*** Begin section ***
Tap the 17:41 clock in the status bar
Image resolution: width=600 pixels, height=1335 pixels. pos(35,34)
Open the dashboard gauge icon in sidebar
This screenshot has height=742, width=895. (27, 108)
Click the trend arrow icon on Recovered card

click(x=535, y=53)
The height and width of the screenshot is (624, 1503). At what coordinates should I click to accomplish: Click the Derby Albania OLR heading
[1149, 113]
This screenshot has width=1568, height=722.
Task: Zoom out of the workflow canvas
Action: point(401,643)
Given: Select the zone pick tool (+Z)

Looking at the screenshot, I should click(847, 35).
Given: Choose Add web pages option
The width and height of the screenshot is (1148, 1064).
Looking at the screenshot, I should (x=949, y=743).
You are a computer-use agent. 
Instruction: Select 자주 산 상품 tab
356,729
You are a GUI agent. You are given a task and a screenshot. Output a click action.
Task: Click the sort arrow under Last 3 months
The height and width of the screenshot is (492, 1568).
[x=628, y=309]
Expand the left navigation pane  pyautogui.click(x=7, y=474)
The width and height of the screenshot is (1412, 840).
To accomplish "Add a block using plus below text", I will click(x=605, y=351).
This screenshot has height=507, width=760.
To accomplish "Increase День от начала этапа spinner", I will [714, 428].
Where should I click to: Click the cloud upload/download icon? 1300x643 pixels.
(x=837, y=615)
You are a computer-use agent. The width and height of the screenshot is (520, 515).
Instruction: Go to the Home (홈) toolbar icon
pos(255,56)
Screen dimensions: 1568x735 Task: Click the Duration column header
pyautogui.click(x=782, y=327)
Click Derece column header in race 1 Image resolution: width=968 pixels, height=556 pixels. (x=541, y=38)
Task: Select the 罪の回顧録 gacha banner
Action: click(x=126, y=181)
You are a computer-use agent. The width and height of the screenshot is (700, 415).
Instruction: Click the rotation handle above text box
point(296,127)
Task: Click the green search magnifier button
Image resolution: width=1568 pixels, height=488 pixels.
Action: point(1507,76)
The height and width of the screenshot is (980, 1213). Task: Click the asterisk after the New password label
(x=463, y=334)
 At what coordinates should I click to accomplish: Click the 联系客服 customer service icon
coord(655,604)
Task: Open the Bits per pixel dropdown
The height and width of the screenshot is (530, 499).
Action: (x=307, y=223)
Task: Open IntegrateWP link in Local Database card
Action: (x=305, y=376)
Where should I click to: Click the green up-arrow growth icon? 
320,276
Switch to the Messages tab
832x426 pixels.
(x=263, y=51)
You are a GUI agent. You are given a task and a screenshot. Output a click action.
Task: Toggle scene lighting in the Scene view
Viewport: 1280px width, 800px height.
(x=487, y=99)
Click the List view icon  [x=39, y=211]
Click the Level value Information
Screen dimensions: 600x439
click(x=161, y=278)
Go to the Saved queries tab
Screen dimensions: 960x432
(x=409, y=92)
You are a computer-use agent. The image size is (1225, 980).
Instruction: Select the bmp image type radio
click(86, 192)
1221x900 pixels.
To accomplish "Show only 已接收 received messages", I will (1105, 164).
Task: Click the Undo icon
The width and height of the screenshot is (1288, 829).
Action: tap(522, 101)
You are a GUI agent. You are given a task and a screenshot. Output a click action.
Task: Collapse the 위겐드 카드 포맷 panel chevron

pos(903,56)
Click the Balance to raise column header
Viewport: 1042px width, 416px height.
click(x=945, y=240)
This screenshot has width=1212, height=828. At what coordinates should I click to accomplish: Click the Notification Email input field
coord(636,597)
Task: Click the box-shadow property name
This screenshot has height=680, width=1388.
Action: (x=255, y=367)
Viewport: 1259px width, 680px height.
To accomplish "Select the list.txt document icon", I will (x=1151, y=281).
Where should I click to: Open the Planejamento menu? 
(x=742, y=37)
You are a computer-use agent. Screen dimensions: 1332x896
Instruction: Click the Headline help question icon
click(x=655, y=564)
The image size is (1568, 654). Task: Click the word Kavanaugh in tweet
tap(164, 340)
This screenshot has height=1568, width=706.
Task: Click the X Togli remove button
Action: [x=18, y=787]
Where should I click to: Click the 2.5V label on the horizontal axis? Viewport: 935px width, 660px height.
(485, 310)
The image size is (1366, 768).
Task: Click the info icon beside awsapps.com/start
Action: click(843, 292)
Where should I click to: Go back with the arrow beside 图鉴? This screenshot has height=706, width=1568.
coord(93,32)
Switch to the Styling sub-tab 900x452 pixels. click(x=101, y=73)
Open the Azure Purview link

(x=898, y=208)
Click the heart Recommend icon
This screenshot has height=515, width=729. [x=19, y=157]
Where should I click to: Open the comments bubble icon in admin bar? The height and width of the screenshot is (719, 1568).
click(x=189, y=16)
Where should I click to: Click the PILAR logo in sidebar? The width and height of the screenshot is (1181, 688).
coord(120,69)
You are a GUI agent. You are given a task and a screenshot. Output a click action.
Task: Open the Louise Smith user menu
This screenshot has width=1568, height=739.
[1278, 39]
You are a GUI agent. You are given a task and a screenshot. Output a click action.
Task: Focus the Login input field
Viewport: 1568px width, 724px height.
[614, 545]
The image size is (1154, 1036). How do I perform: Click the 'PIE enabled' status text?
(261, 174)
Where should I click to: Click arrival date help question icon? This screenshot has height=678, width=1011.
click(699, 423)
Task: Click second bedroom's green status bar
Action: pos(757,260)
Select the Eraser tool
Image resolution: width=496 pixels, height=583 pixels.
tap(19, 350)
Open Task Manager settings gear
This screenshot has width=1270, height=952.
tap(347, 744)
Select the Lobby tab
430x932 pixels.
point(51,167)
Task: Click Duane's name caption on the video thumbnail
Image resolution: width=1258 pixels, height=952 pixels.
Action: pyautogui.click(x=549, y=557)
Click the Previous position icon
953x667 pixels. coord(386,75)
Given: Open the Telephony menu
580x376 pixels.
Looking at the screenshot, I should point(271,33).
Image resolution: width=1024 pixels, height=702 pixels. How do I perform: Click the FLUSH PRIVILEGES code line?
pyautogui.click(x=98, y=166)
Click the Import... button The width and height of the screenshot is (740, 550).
*** End section ***
To do: Every record above is to be transcribed exactly.

Answer area:
Tap the 17:41 clock in the status bar
Image resolution: width=600 pixels, height=1335 pixels. pos(35,34)
Open the dashboard gauge icon in sidebar
This screenshot has height=742, width=895. (27, 108)
Click the trend arrow icon on Recovered card

click(x=535, y=53)
The height and width of the screenshot is (624, 1503). At what coordinates should I click to accomplish: Click the Derby Albania OLR heading
[1149, 113]
This screenshot has width=1568, height=722.
Task: Zoom out of the workflow canvas
Action: point(401,643)
Given: Select the zone pick tool (+Z)

Looking at the screenshot, I should click(847, 35).
Given: Choose Add web pages option
The width and height of the screenshot is (1148, 1064).
Looking at the screenshot, I should (x=949, y=743).
You are a computer-use agent. 
Instruction: Select 자주 산 상품 tab
356,729
You are a GUI agent. You are given a task and a screenshot. Output a click action.
Task: Click the sort arrow under Last 3 months
The height and width of the screenshot is (492, 1568).
[x=628, y=309]
Expand the left navigation pane  pyautogui.click(x=7, y=474)
The width and height of the screenshot is (1412, 840).
To accomplish "Add a block using plus below text", I will click(x=605, y=351).
This screenshot has height=507, width=760.
To accomplish "Increase День от начала этапа spinner", I will [714, 428].
Where should I click to: Click the cloud upload/download icon? 1300x643 pixels.
(x=837, y=615)
You are a computer-use agent. The width and height of the screenshot is (520, 515).
Instruction: Go to the Home (홈) toolbar icon
pos(255,56)
Screen dimensions: 1568x735 Task: Click the Duration column header
pyautogui.click(x=782, y=327)
Click Derece column header in race 1 Image resolution: width=968 pixels, height=556 pixels. (x=541, y=38)
Task: Select the 罪の回顧録 gacha banner
Action: click(x=126, y=181)
You are a computer-use agent. The width and height of the screenshot is (700, 415).
Instruction: Click the rotation handle above text box
point(296,127)
Task: Click the green search magnifier button
Image resolution: width=1568 pixels, height=488 pixels.
Action: point(1507,76)
The height and width of the screenshot is (980, 1213). Task: Click the asterisk after the New password label
(x=463, y=334)
 At what coordinates should I click to accomplish: Click the 联系客服 customer service icon
coord(655,604)
Task: Open the Bits per pixel dropdown
The height and width of the screenshot is (530, 499).
Action: (x=307, y=223)
Task: Open IntegrateWP link in Local Database card
Action: (x=305, y=376)
Where should I click to: Click the green up-arrow growth icon? 
320,276
Switch to the Messages tab
832x426 pixels.
(x=263, y=51)
You are a GUI agent. You are given a task and a screenshot. Output a click action.
Task: Toggle scene lighting in the Scene view
Viewport: 1280px width, 800px height.
(x=487, y=99)
Click the List view icon  [x=39, y=211]
Click the Level value Information
Screen dimensions: 600x439
click(x=161, y=278)
Go to the Saved queries tab
Screen dimensions: 960x432
(x=409, y=92)
You are a computer-use agent. The image size is (1225, 980).
Instruction: Select the bmp image type radio
click(86, 192)
1221x900 pixels.
To accomplish "Show only 已接收 received messages", I will (1105, 164).
Task: Click the Undo icon
The width and height of the screenshot is (1288, 829).
Action: tap(522, 101)
You are a GUI agent. You are given a task and a screenshot. Output a click action.
Task: Collapse the 위겐드 카드 포맷 panel chevron

pos(903,56)
Click the Balance to raise column header
Viewport: 1042px width, 416px height.
click(x=945, y=240)
This screenshot has width=1212, height=828. At what coordinates should I click to accomplish: Click the Notification Email input field
coord(636,597)
Task: Click the box-shadow property name
This screenshot has height=680, width=1388.
Action: (x=255, y=367)
Viewport: 1259px width, 680px height.
To accomplish "Select the list.txt document icon", I will (x=1151, y=281).
Where should I click to: Open the Planejamento menu? 
(x=742, y=37)
You are a computer-use agent. Screen dimensions: 1332x896
Instruction: Click the Headline help question icon
click(x=655, y=564)
The image size is (1568, 654). Task: Click the word Kavanaugh in tweet
tap(164, 340)
This screenshot has height=1568, width=706.
Task: Click the X Togli remove button
Action: [x=18, y=787]
Where should I click to: Click the 2.5V label on the horizontal axis? Viewport: 935px width, 660px height.
(485, 310)
The image size is (1366, 768).
Task: Click the info icon beside awsapps.com/start
Action: click(843, 292)
Where should I click to: Go back with the arrow beside 图鉴? This screenshot has height=706, width=1568.
coord(93,32)
Switch to the Styling sub-tab 900x452 pixels. click(x=101, y=73)
Open the Azure Purview link

(x=898, y=208)
Click the heart Recommend icon
This screenshot has height=515, width=729. [x=19, y=157]
Where should I click to: Open the comments bubble icon in admin bar? The height and width of the screenshot is (719, 1568).
click(x=189, y=16)
Where should I click to: Click the PILAR logo in sidebar? The width and height of the screenshot is (1181, 688).
coord(120,69)
You are a GUI agent. You are given a task and a screenshot. Output a click action.
Task: Open the Louise Smith user menu
This screenshot has width=1568, height=739.
[1278, 39]
You are a GUI agent. You are given a task and a screenshot. Output a click action.
Task: Focus the Login input field
Viewport: 1568px width, 724px height.
[614, 545]
The image size is (1154, 1036). How do I perform: Click the 'PIE enabled' status text?
(261, 174)
Where should I click to: Click arrival date help question icon? This screenshot has height=678, width=1011.
click(699, 423)
Task: Click second bedroom's green status bar
Action: pos(757,260)
Select the Eraser tool
Image resolution: width=496 pixels, height=583 pixels.
tap(19, 350)
Open Task Manager settings gear
This screenshot has width=1270, height=952.
tap(347, 744)
Select the Lobby tab
430x932 pixels.
point(51,167)
Task: Click Duane's name caption on the video thumbnail
Image resolution: width=1258 pixels, height=952 pixels.
Action: pyautogui.click(x=549, y=557)
Click the Previous position icon
953x667 pixels. coord(386,75)
Given: Open the Telephony menu
580x376 pixels.
Looking at the screenshot, I should point(271,33).
Image resolution: width=1024 pixels, height=702 pixels. How do I perform: Click the FLUSH PRIVILEGES code line?
pyautogui.click(x=98, y=166)
Click the Import... button The width and height of the screenshot is (740, 550).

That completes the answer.